Martha P. Haynes, the Goldwin Smith Professor of Astronomy, has been awarded the 2019 Catherine Wolfe Bruce Gold Medal from the Astronomical Society of the Pacific.
The medal is presented annually to a professional astronomer in recognition of a lifetime of outstanding achievement and contributions to astrophysics research. Previous Cornell recipients of the Bruce Medal include Edwin Salpeter (1987), Hans Bethe (2001) and Martin Harwit (2007).
“Martha’s storied career in understanding the structure of the universe has been recognized yet again,” said Jonathan Lunine, the David C. Duncan Professor in the Physical Sciences and chair of astronomy. “Her research career is an outstanding example of Cornell‘s big impact on the field of astronomy.”

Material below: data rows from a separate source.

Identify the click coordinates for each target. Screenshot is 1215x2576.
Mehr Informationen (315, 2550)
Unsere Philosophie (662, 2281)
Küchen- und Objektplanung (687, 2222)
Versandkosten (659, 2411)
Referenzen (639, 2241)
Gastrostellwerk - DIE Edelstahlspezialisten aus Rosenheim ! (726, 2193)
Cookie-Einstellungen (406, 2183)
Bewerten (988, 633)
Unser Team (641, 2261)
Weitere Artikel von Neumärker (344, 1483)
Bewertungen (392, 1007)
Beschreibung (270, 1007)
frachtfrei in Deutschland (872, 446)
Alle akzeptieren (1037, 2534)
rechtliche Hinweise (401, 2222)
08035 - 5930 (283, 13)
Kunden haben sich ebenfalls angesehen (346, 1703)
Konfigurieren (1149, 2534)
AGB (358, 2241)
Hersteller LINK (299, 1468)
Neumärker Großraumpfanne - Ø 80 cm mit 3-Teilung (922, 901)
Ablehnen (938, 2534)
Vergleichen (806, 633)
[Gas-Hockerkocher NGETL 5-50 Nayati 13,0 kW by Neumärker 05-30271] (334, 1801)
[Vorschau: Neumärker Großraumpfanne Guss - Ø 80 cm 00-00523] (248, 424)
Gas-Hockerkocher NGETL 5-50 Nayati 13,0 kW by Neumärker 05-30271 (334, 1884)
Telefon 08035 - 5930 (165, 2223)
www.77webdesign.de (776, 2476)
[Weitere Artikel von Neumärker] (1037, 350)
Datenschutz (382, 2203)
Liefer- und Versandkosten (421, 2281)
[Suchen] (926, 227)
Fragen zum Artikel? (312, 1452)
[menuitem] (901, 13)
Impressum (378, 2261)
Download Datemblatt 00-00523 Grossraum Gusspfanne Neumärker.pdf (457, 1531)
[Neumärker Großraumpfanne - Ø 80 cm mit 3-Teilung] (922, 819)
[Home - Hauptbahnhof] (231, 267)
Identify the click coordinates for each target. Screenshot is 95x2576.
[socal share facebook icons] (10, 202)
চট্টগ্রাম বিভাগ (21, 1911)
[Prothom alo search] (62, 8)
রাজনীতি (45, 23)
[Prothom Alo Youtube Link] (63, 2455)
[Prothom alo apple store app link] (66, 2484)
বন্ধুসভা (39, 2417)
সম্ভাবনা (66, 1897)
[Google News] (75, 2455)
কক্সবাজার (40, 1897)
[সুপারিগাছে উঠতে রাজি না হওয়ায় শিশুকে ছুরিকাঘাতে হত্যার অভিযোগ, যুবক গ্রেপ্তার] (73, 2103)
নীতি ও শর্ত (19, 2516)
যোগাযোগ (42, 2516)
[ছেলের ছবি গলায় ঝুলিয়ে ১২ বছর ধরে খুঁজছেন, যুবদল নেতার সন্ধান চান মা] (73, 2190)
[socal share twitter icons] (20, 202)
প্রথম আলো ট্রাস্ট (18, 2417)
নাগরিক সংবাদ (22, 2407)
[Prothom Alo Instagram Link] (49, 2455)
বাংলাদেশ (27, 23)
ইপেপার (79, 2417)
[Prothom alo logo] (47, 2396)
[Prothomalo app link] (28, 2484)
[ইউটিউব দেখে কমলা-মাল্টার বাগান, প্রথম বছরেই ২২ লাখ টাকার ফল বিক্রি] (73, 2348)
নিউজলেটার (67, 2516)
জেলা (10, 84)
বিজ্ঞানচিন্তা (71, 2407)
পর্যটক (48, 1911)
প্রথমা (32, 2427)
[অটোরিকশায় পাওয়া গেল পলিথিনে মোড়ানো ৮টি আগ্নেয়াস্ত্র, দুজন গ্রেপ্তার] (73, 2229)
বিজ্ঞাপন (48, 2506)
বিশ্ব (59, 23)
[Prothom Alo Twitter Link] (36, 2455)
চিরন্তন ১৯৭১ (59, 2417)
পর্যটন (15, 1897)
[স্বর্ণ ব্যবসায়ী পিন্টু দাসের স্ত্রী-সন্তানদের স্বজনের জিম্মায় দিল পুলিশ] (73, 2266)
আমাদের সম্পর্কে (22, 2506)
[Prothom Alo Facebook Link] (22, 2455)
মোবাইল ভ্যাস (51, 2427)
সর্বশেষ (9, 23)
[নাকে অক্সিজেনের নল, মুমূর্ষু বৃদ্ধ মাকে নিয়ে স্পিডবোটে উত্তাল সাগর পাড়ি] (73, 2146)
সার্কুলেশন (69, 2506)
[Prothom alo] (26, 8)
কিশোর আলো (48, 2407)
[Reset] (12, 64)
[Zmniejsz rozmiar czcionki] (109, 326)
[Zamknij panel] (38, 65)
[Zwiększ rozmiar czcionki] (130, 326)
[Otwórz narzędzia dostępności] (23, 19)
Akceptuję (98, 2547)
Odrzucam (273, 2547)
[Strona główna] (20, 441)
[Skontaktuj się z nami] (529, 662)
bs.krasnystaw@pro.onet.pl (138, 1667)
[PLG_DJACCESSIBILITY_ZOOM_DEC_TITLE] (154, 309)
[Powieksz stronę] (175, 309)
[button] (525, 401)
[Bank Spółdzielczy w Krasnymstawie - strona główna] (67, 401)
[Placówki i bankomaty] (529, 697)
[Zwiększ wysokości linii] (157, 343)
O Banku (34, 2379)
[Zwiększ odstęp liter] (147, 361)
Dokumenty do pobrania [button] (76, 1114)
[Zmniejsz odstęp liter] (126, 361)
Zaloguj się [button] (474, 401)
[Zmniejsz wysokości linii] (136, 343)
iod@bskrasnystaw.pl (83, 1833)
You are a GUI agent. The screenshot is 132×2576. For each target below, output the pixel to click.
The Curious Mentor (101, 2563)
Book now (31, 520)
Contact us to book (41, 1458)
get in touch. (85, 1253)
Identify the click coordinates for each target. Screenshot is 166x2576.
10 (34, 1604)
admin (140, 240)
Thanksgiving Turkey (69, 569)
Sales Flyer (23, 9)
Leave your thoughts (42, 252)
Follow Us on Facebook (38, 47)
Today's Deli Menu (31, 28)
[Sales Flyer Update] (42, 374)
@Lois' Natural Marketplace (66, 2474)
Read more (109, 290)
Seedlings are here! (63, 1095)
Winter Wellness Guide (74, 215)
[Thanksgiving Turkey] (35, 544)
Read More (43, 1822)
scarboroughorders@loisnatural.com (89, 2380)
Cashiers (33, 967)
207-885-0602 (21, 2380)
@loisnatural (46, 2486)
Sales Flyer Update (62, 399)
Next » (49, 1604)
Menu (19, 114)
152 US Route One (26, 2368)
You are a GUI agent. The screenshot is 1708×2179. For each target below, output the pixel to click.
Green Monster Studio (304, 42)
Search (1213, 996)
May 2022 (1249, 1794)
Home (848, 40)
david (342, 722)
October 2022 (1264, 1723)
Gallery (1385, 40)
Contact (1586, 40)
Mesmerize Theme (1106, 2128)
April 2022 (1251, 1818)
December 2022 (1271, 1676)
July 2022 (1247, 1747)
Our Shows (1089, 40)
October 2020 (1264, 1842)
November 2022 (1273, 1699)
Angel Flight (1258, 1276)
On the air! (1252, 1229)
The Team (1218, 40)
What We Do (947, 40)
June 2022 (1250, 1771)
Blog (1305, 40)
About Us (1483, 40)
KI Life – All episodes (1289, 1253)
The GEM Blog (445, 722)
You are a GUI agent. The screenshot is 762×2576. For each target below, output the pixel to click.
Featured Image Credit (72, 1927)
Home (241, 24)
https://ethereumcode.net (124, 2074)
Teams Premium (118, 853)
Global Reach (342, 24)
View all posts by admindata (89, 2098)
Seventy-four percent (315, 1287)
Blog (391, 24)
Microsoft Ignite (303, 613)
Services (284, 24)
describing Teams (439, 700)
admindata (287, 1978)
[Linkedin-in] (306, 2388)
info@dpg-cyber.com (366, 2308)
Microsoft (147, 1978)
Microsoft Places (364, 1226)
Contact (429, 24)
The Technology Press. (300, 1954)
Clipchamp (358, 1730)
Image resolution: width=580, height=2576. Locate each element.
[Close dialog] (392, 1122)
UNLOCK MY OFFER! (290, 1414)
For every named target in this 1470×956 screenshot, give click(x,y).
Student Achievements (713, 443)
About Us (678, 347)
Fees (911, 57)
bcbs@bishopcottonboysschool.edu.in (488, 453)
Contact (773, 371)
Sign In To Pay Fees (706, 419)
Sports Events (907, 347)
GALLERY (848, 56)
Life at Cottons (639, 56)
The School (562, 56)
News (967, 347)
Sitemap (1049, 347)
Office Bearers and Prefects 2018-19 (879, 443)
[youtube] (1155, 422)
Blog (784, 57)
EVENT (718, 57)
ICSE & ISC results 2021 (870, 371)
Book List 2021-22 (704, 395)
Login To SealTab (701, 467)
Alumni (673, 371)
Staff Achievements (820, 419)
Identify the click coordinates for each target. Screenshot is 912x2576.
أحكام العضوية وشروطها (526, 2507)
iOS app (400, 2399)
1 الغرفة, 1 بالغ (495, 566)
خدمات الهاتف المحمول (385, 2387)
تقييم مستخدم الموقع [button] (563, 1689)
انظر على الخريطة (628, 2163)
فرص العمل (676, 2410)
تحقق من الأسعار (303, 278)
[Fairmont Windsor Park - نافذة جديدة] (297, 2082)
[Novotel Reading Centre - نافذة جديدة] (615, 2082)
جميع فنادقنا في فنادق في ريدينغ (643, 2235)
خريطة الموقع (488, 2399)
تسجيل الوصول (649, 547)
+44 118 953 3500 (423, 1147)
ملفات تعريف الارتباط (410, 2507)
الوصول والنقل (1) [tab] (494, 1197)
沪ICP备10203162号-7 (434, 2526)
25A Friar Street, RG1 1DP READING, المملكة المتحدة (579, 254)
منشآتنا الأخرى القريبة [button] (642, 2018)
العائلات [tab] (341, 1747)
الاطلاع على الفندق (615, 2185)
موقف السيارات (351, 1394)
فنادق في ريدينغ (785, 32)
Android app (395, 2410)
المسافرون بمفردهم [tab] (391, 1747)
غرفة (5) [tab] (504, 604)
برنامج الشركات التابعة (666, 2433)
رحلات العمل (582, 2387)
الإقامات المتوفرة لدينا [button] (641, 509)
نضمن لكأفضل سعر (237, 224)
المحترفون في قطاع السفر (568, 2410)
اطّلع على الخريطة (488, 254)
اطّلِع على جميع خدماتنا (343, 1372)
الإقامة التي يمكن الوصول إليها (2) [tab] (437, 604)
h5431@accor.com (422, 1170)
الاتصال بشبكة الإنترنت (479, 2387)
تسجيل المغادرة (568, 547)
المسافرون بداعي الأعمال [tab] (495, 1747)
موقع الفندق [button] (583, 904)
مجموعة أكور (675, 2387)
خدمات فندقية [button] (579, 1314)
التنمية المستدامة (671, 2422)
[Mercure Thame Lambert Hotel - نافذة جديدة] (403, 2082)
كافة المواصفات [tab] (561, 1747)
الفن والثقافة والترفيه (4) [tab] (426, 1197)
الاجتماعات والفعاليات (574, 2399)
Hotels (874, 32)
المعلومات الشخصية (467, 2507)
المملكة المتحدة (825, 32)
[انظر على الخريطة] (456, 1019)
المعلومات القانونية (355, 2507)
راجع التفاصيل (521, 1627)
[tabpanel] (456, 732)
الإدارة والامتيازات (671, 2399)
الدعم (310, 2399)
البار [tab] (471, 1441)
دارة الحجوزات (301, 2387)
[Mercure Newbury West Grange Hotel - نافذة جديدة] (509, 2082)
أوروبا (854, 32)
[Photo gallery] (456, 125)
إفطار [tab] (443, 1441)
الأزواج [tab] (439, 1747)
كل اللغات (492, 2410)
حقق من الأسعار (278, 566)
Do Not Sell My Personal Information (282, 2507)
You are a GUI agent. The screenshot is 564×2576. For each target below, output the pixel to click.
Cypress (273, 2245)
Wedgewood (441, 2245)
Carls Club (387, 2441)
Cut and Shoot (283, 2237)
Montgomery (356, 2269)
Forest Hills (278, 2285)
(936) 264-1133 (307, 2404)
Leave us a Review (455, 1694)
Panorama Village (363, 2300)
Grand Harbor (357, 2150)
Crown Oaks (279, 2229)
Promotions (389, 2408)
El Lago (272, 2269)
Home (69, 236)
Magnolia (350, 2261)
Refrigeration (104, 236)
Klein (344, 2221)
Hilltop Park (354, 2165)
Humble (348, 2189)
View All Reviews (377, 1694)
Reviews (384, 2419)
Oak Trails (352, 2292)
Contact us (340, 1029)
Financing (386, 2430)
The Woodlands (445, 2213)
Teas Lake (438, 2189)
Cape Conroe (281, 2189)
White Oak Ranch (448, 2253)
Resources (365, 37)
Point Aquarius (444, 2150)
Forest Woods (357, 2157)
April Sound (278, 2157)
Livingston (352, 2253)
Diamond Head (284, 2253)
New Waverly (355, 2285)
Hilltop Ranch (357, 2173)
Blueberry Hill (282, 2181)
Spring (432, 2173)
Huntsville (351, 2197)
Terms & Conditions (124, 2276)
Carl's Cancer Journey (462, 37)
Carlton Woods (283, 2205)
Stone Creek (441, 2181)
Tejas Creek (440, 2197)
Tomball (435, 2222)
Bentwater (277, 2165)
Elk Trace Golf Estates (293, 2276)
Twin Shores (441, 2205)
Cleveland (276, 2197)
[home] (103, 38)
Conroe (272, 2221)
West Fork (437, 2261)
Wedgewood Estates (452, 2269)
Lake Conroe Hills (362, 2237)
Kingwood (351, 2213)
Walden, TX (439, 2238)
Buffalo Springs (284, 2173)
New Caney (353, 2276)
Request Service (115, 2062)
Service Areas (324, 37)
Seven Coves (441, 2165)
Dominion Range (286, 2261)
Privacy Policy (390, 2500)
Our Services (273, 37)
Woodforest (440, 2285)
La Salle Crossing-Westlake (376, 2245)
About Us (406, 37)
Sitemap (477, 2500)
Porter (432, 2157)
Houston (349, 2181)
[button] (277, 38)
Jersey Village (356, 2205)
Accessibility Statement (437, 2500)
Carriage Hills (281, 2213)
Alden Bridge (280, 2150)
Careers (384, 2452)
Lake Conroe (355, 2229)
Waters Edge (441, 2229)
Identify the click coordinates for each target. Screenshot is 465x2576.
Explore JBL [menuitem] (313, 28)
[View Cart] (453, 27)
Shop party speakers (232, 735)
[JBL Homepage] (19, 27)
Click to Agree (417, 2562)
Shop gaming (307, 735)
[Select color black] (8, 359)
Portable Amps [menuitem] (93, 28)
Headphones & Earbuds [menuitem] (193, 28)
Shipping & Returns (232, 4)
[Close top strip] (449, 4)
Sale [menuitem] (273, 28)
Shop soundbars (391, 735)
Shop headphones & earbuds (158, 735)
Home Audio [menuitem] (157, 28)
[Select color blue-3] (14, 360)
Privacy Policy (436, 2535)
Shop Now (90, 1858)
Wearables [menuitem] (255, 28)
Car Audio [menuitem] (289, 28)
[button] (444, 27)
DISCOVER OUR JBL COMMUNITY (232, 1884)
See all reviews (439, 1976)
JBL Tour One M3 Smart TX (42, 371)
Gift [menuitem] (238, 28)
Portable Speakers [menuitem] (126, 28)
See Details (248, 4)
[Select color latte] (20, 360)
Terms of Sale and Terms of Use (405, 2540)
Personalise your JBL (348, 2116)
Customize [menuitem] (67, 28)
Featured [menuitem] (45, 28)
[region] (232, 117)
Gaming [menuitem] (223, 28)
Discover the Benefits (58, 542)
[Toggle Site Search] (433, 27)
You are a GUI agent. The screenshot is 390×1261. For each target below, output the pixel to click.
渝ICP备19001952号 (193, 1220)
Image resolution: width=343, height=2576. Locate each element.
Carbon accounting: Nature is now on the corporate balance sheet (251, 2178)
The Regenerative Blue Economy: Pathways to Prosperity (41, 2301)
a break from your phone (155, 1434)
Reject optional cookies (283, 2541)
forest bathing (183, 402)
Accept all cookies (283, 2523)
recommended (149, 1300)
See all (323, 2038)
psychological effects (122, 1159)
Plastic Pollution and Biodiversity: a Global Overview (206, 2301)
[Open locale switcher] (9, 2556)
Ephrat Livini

The award announcement cites Haynes’ contributions to the understanding of the composition, interactions, distribution and evolution of galaxies in the universe. Also from the announcement: “[She is] an internationally recognized leader and pioneer in radio studies of galaxies. [Haynes has] completely altered our view of the scale of inhomogeneities in the universe, which is now recognized as a fundamental tenet of cosmology.”
Haynes also has been a leader and advocate for the development of instruments to expand our ability to probe the radio universe. She provided oversight and vision to the improvements made to the Arecibo Radio Telescope in Puerto Rico, culminating with the ALFALFA HI Survey, which covered one-sixth of the sky and detected an astonishing 31,000 galaxies. Haynes and her students and colleagues have also studied large clumps and clusters of galaxies at immense scales of up to hundreds of megaparsecs.
Haynes serves as chair of the board of directors of the Cornell-led Cerro Chajnantor Atacama Telescope (CCAT) initiative to build the high-altitude, CCAT-prime submillimeter radio telescope in northern Chile that will peer into the early universe to investigate galaxy and star formation. She is also the scientific lead of the ALFALFA Undergraduate Team, which promotes collaborative research by faculty and students at 23 academic institutions, most serving mainly undergraduates, from across the U.S. and Puerto Rico.
Haynes has authored more than 272 refereed publications that have received more than 16,000 citations, including 41 refereed publications with more than 100 citations each.
Among Haynes’ other honors are the Henry Draper Medal from the National Academy of Sciences, and her elections to the American Academy of Arts and Sciences and the National Academy of Sciences. She also is a fellow of the American Association for the Advancement of Science and has been appointed as a distinguished lecturer at a number of institutions, including Princeton University and the Harvard-Smithsonian Center for Astrophysics.